→ **Directions**
Transcribe, word for word, every line from the one containing "Task: Click the Access key field label" through the final line of the records, and omit the pictures.

(Recorded data)
┄┄┄┄┄┄

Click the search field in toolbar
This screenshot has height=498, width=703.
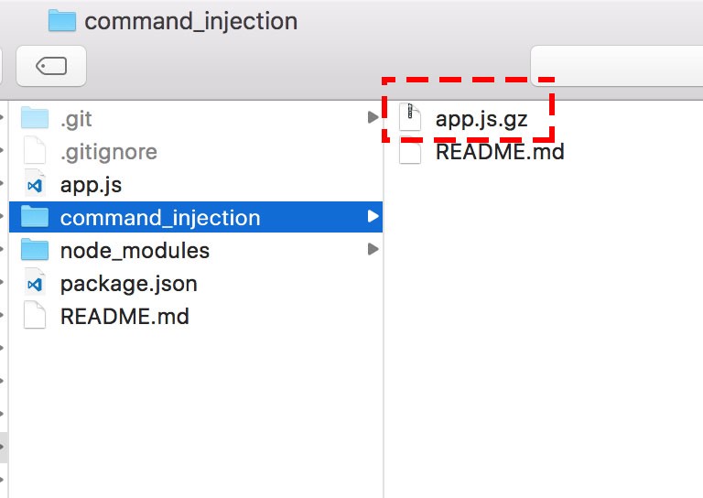pos(616,66)
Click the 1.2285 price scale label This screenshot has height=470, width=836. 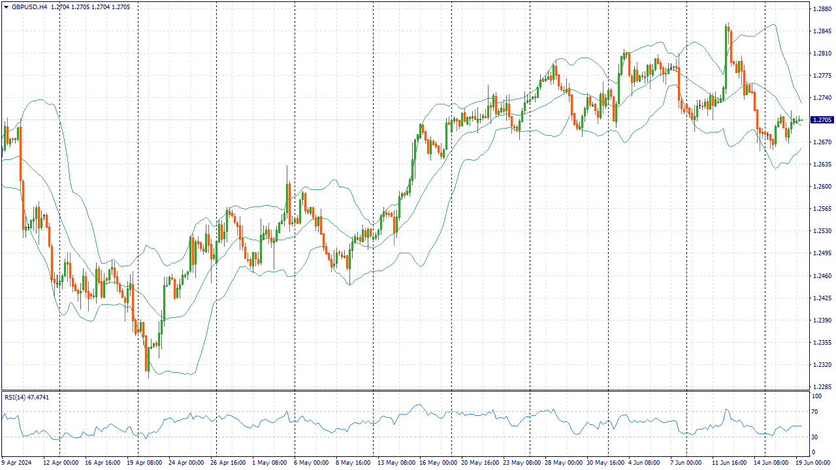[822, 387]
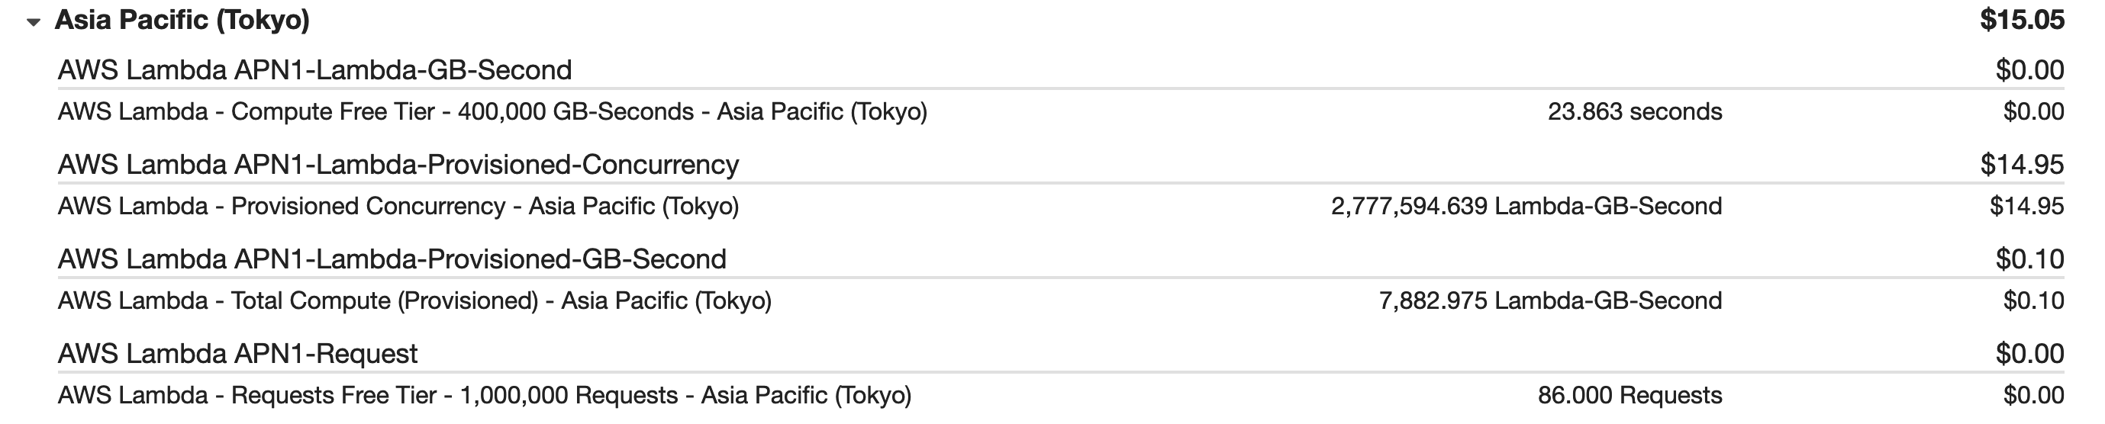The width and height of the screenshot is (2105, 424).
Task: Select the APN1-Lambda-Provisioned-GB-Second heading
Action: point(391,260)
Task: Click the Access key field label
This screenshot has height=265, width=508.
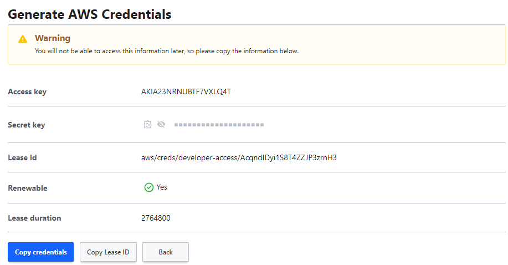Action: [27, 92]
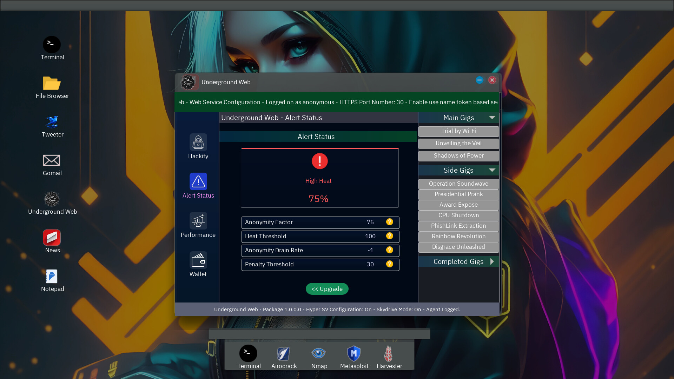
Task: Expand Completed Gigs section
Action: 492,261
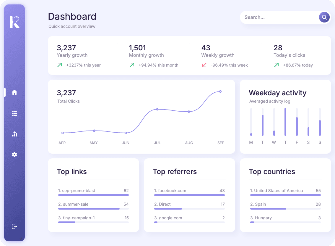
Task: Click the red down arrow for weekly growth
Action: click(x=204, y=65)
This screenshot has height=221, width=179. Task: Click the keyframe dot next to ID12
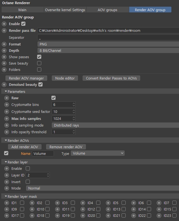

┄┄┄┄┄┄

→ **Exercise result**
Task: Click the Access key field label
This screenshot has height=265, width=508.
Action: [27, 92]
Task: Expand Completed Gigs section
Action: 492,261
Task: Click the red down arrow for weekly growth
Action: click(x=204, y=65)
This screenshot has height=221, width=179. Task: Click the keyframe dot next to ID12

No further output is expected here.